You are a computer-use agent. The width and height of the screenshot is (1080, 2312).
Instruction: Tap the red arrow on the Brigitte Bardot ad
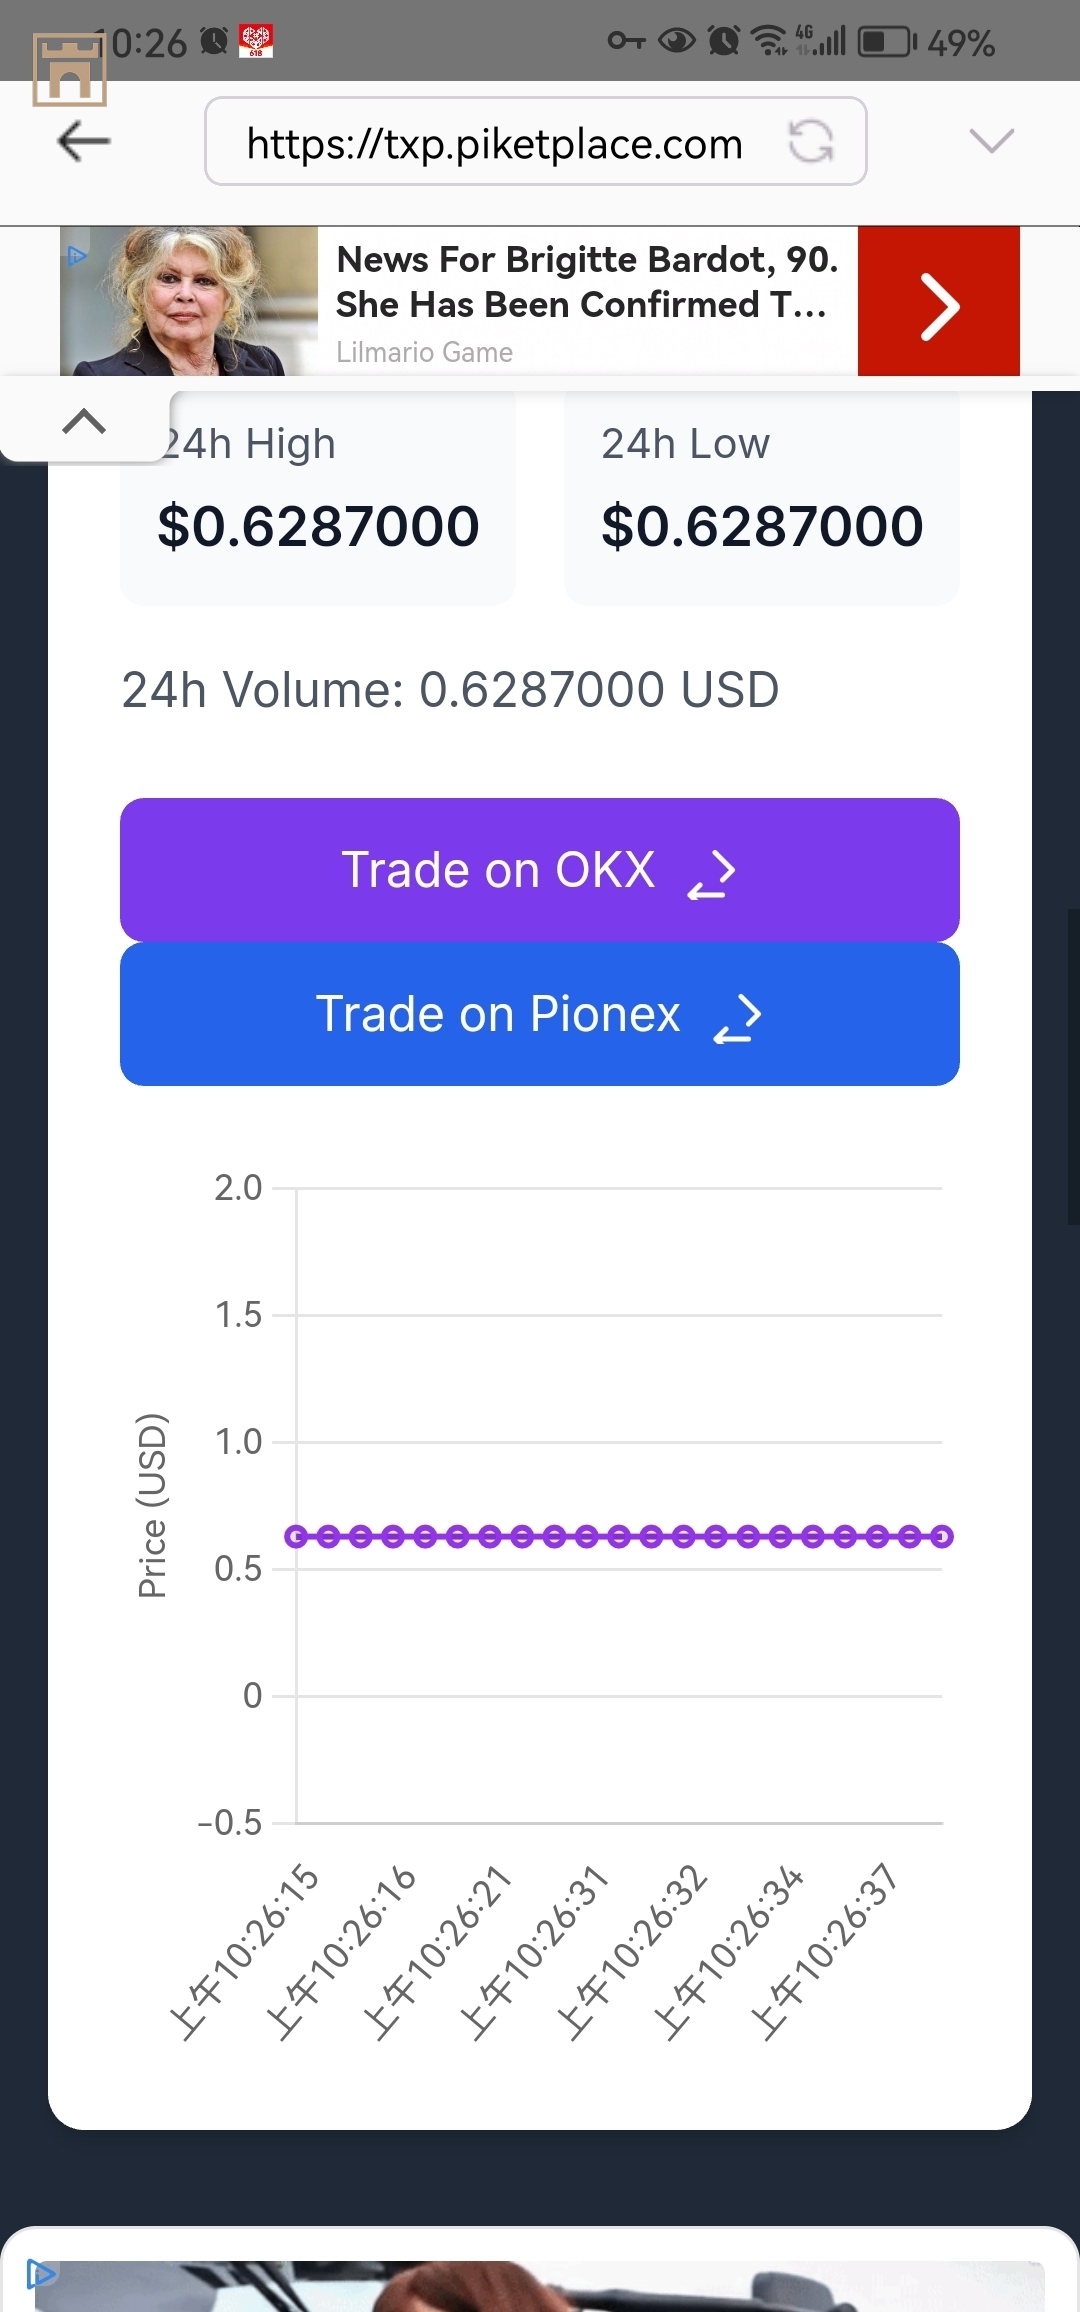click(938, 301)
***
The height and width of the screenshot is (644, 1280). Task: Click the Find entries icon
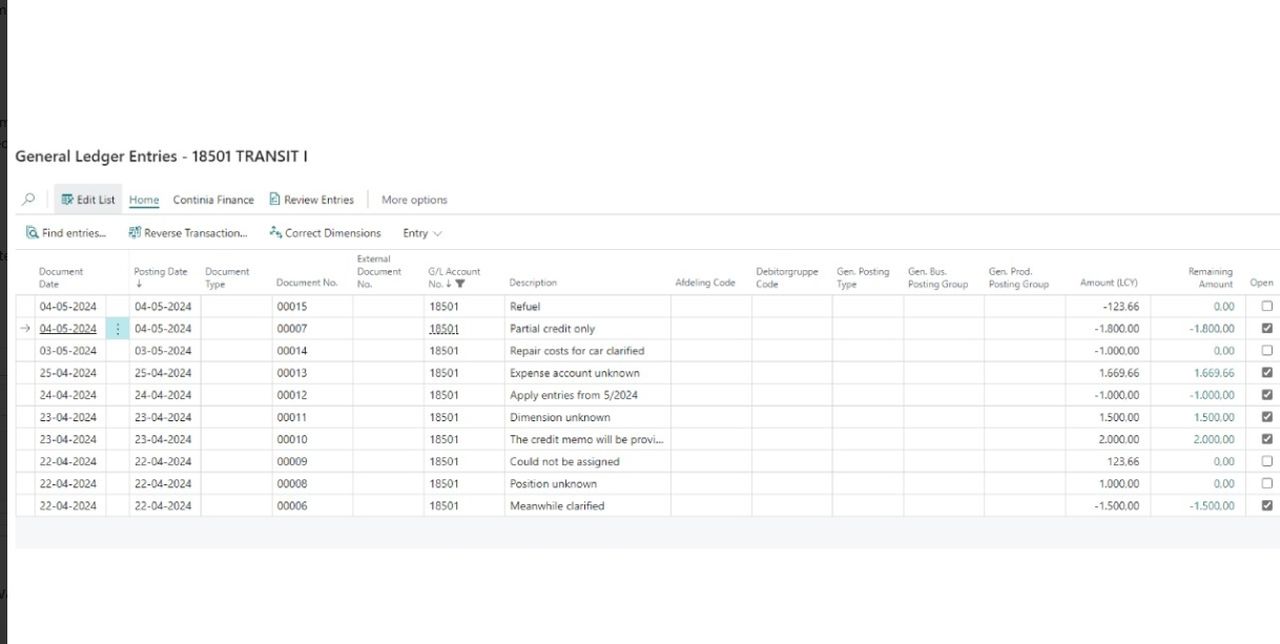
***
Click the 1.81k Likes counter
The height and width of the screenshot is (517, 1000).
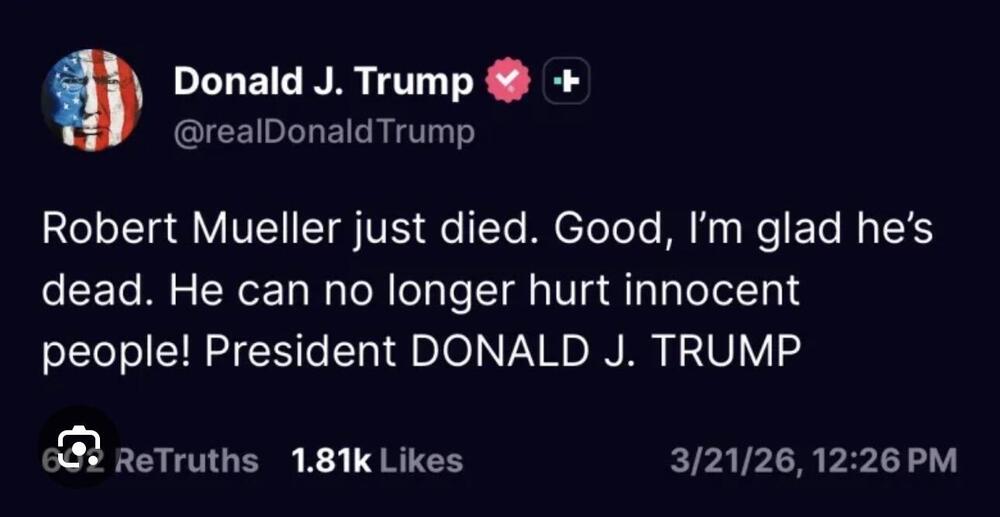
***
** Work to complete **
Please copy the records word for word, from the line with "You are a computer-use" up to and including the line with "click(938, 301)", leaving out the pictures.

** Result **
You are a computer-use agent. The width and height of the screenshot is (1080, 2312).
Instruction: Tap the red arrow on the Brigitte Bardot ad
click(938, 301)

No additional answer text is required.